* Start The input *

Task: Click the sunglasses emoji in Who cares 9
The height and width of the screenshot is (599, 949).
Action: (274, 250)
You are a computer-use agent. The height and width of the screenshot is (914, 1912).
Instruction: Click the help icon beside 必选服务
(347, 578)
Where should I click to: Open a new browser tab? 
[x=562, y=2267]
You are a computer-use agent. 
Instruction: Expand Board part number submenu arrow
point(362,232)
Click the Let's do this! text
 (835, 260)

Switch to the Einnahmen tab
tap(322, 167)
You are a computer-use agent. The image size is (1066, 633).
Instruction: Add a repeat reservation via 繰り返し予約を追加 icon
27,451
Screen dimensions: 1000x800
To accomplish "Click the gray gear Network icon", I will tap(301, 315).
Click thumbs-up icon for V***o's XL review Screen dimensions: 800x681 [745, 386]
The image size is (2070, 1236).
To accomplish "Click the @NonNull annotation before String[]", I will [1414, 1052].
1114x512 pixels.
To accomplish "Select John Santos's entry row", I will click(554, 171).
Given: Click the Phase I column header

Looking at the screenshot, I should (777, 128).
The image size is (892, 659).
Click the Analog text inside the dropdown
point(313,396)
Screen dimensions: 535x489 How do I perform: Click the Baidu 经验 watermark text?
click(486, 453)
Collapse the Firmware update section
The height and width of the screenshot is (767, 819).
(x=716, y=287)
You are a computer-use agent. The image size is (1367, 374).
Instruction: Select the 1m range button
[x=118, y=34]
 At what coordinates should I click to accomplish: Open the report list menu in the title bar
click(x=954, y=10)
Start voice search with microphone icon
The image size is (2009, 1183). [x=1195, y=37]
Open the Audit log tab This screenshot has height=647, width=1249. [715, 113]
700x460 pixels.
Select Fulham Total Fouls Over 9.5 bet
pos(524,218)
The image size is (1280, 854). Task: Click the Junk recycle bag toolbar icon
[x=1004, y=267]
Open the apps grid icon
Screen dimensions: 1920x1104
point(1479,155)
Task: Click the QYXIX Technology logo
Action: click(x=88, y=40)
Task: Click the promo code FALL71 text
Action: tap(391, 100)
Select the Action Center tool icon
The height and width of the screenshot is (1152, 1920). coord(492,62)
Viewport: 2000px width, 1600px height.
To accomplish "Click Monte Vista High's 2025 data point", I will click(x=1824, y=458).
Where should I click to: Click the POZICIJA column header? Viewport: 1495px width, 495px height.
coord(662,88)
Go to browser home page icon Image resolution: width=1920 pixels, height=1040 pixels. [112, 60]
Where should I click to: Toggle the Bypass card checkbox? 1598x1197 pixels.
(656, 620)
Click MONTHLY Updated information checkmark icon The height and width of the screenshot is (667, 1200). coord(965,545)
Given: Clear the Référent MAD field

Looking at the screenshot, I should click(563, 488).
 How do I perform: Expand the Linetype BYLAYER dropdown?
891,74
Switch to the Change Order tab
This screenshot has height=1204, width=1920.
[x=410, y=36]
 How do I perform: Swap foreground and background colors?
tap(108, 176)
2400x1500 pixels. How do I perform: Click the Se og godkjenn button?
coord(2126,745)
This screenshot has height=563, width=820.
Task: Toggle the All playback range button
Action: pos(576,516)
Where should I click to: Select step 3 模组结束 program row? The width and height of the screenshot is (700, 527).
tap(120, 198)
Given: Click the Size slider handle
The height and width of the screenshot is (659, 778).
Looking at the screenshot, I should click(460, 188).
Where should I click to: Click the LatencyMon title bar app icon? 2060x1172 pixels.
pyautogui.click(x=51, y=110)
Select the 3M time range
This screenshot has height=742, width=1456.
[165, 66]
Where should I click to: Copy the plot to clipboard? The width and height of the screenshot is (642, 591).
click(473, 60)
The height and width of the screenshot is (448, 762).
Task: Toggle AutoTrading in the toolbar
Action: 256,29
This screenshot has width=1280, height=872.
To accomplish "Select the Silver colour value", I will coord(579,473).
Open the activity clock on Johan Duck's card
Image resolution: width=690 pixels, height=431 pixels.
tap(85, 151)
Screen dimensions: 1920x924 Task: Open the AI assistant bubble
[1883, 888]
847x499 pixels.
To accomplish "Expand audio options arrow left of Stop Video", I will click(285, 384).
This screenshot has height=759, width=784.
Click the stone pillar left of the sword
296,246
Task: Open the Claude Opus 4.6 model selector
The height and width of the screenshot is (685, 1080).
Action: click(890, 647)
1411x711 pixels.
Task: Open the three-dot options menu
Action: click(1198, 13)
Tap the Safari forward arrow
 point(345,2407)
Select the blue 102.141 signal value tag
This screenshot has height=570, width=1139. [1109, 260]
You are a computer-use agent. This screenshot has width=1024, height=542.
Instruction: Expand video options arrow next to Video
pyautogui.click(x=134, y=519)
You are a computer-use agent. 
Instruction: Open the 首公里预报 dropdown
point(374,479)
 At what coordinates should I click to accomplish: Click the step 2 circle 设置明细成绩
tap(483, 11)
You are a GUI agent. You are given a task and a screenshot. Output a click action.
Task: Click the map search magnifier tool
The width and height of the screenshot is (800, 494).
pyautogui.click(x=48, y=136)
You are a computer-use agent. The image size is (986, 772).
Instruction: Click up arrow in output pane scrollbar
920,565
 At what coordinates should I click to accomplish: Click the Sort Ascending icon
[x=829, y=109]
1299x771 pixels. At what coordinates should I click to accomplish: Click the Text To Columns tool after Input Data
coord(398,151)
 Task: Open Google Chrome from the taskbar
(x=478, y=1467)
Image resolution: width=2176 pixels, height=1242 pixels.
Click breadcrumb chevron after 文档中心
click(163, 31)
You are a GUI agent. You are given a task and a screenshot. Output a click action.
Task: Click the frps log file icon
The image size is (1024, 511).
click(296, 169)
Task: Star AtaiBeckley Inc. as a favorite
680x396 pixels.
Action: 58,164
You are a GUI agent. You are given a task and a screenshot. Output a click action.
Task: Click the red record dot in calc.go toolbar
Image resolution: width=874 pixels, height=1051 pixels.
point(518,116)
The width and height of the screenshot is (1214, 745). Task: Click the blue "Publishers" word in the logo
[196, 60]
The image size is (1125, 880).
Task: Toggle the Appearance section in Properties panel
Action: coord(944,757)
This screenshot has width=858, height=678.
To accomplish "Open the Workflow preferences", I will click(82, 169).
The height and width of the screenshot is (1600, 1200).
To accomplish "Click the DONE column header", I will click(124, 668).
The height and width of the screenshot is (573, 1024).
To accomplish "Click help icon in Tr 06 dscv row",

* End The input *

Problem requirements:
Lay out every line of the listing above as a Markdown table with two columns, "Row" for the row number and "Line" for the line itself, and omit blank lines.

Task answer:
| Row | Line |
|---|---|
| 1 | Task: Click the sunglasses emoji in Who cares 9 |
| 2 | The height and width of the screenshot is (599, 949). |
| 3 | Action: (274, 250) |
| 4 | You are a computer-use agent. The height and width of the screenshot is (914, 1912). |
| 5 | Instruction: Click the help icon beside 必选服务 |
| 6 | (347, 578) |
| 7 | Where should I click to: Open a new browser tab?  |
| 8 | [x=562, y=2267] |
| 9 | You are a computer-use agent.  |
| 10 | Instruction: Expand Board part number submenu arrow |
| 11 | point(362,232) |
| 12 | Click the Let's do this! text |
| 13 |  (835, 260) |
| 14 | Switch to the Einnahmen tab |
| 15 | tap(322, 167) |
| 16 | You are a computer-use agent. The image size is (1066, 633). |
| 17 | Instruction: Add a repeat reservation via 繰り返し予約を追加 icon |
| 18 | 27,451 |
| 19 | Screen dimensions: 1000x800 |
| 20 | To accomplish "Click the gray gear Network icon", I will tap(301, 315). |
| 21 | Click thumbs-up icon for V***o's XL review Screen dimensions: 800x681 [745, 386] |
| 22 | The image size is (2070, 1236). |
| 23 | To accomplish "Click the @NonNull annotation before String[]", I will [1414, 1052]. |
| 24 | 1114x512 pixels. |
| 25 | To accomplish "Select John Santos's entry row", I will click(554, 171). |
| 26 | Given: Click the Phase I column header |
| 27 | Looking at the screenshot, I should (777, 128). |
| 28 | The image size is (892, 659). |
| 29 | Click the Analog text inside the dropdown |
| 30 | point(313,396) |
| 31 | Screen dimensions: 535x489 How do I perform: Click the Baidu 经验 watermark text? |
| 32 | click(486, 453) |
| 33 | Collapse the Firmware update section |
| 34 | The height and width of the screenshot is (767, 819). |
| 35 | (x=716, y=287) |
| 36 | You are a computer-use agent. The image size is (1367, 374). |
| 37 | Instruction: Select the 1m range button |
| 38 | [x=118, y=34] |
| 39 |  At what coordinates should I click to accomplish: Open the report list menu in the title bar |
| 40 | click(x=954, y=10) |
| 41 | Start voice search with microphone icon |
| 42 | The image size is (2009, 1183). [x=1195, y=37] |
| 43 | Open the Audit log tab This screenshot has height=647, width=1249. [715, 113] |
| 44 | 700x460 pixels. |
| 45 | Select Fulham Total Fouls Over 9.5 bet |
| 46 | pos(524,218) |
| 47 | The image size is (1280, 854). Task: Click the Junk recycle bag toolbar icon |
| 48 | [x=1004, y=267] |
| 49 | Open the apps grid icon |
| 50 | Screen dimensions: 1920x1104 |
| 51 | point(1479,155) |
| 52 | Task: Click the QYXIX Technology logo |
| 53 | Action: click(x=88, y=40) |
| 54 | Task: Click the promo code FALL71 text |
| 55 | Action: tap(391, 100) |
| 56 | Select the Action Center tool icon |
| 57 | The height and width of the screenshot is (1152, 1920). coord(492,62) |
| 58 | Viewport: 2000px width, 1600px height. |
| 59 | To accomplish "Click Monte Vista High's 2025 data point", I will click(x=1824, y=458). |
| 60 | Where should I click to: Click the POZICIJA column header? Viewport: 1495px width, 495px height. |
| 61 | coord(662,88) |
| 62 | Go to browser home page icon Image resolution: width=1920 pixels, height=1040 pixels. [112, 60] |
| 63 | Where should I click to: Toggle the Bypass card checkbox? 1598x1197 pixels. |
| 64 | (656, 620) |
| 65 | Click MONTHLY Updated information checkmark icon The height and width of the screenshot is (667, 1200). coord(965,545) |
| 66 | Given: Clear the Référent MAD field |
| 67 | Looking at the screenshot, I should click(563, 488). |
| 68 |  How do I perform: Expand the Linetype BYLAYER dropdown? |
| 69 | 891,74 |
| 70 | Switch to the Change Order tab |
| 71 | This screenshot has height=1204, width=1920. |
| 72 | [x=410, y=36] |
| 73 |  How do I perform: Swap foreground and background colors? |
| 74 | tap(108, 176) |
| 75 | 2400x1500 pixels. How do I perform: Click the Se og godkjenn button? |
| 76 | coord(2126,745) |
| 77 | This screenshot has height=563, width=820. |
| 78 | Task: Toggle the All playback range button |
| 79 | Action: pos(576,516) |
| 80 | Where should I click to: Select step 3 模组结束 program row? The width and height of the screenshot is (700, 527). |
| 81 | tap(120, 198) |
| 82 | Given: Click the Size slider handle |
| 83 | The height and width of the screenshot is (659, 778). |
| 84 | Looking at the screenshot, I should click(460, 188). |
| 85 | Where should I click to: Click the LatencyMon title bar app icon? 2060x1172 pixels. |
| 86 | pyautogui.click(x=51, y=110) |
| 87 | Select the 3M time range |
| 88 | This screenshot has height=742, width=1456. |
| 89 | [165, 66] |
| 90 | Where should I click to: Copy the plot to clipboard? The width and height of the screenshot is (642, 591). |
| 91 | click(473, 60) |
| 92 | The height and width of the screenshot is (448, 762). |
| 93 | Task: Toggle AutoTrading in the toolbar |
| 94 | Action: 256,29 |
| 95 | This screenshot has width=1280, height=872. |
| 96 | To accomplish "Select the Silver colour value", I will coord(579,473). |
| 97 | Open the activity clock on Johan Duck's card |
| 98 | Image resolution: width=690 pixels, height=431 pixels. |
| 99 | tap(85, 151) |
| 100 | Screen dimensions: 1920x924 Task: Open the AI assistant bubble |
| 101 | [1883, 888] |
| 102 | 847x499 pixels. |
| 103 | To accomplish "Expand audio options arrow left of Stop Video", I will click(285, 384). |
| 104 | This screenshot has height=759, width=784. |
| 105 | Click the stone pillar left of the sword |
| 106 | 296,246 |
| 107 | Task: Open the Claude Opus 4.6 model selector |
| 108 | The height and width of the screenshot is (685, 1080). |
| 109 | Action: click(890, 647) |
| 110 | 1411x711 pixels. |
| 111 | Task: Open the three-dot options menu |
| 112 | Action: click(1198, 13) |
| 113 | Tap the Safari forward arrow |
| 114 |  point(345,2407) |
| 115 | Select the blue 102.141 signal value tag |
| 116 | This screenshot has height=570, width=1139. [1109, 260] |
| 117 | You are a computer-use agent. This screenshot has width=1024, height=542. |
| 118 | Instruction: Expand video options arrow next to Video |
| 119 | pyautogui.click(x=134, y=519) |
| 120 | You are a computer-use agent.  |
| 121 | Instruction: Open the 首公里预报 dropdown |
| 122 | point(374,479) |
| 123 |  At what coordinates should I click to accomplish: Click the step 2 circle 设置明细成绩 |
| 124 | tap(483, 11) |
| 125 | You are a GUI agent. You are given a task and a screenshot. Output a click action. |
| 126 | Task: Click the map search magnifier tool |
| 127 | The width and height of the screenshot is (800, 494). |
| 128 | pyautogui.click(x=48, y=136) |
| 129 | You are a computer-use agent. The image size is (986, 772). |
| 130 | Instruction: Click up arrow in output pane scrollbar |
| 131 | 920,565 |
| 132 |  At what coordinates should I click to accomplish: Click the Sort Ascending icon |
| 133 | [x=829, y=109] |
| 134 | 1299x771 pixels. At what coordinates should I click to accomplish: Click the Text To Columns tool after Input Data |
| 135 | coord(398,151) |
| 136 |  Task: Open Google Chrome from the taskbar |
| 137 | (x=478, y=1467) |
| 138 | Image resolution: width=2176 pixels, height=1242 pixels. |
| 139 | Click breadcrumb chevron after 文档中心 |
| 140 | click(163, 31) |
| 141 | You are a GUI agent. You are given a task and a screenshot. Output a click action. |
| 142 | Task: Click the frps log file icon |
| 143 | The image size is (1024, 511). |
| 144 | click(296, 169) |
| 145 | Task: Star AtaiBeckley Inc. as a favorite |
| 146 | 680x396 pixels. |
| 147 | Action: 58,164 |
| 148 | You are a GUI agent. You are given a task and a screenshot. Output a click action. |
| 149 | Task: Click the red record dot in calc.go toolbar |
| 150 | Image resolution: width=874 pixels, height=1051 pixels. |
| 151 | point(518,116) |
| 152 | The width and height of the screenshot is (1214, 745). Task: Click the blue "Publishers" word in the logo |
| 153 | [196, 60] |
| 154 | The image size is (1125, 880). |
| 155 | Task: Toggle the Appearance section in Properties panel |
| 156 | Action: coord(944,757) |
| 157 | This screenshot has width=858, height=678. |
| 158 | To accomplish "Open the Workflow preferences", I will click(82, 169). |
| 159 | The height and width of the screenshot is (1600, 1200). |
| 160 | To accomplish "Click the DONE column header", I will click(124, 668). |
| 161 | The height and width of the screenshot is (573, 1024). |
| 162 | To accomplish "Click help icon in Tr 06 dscv row", |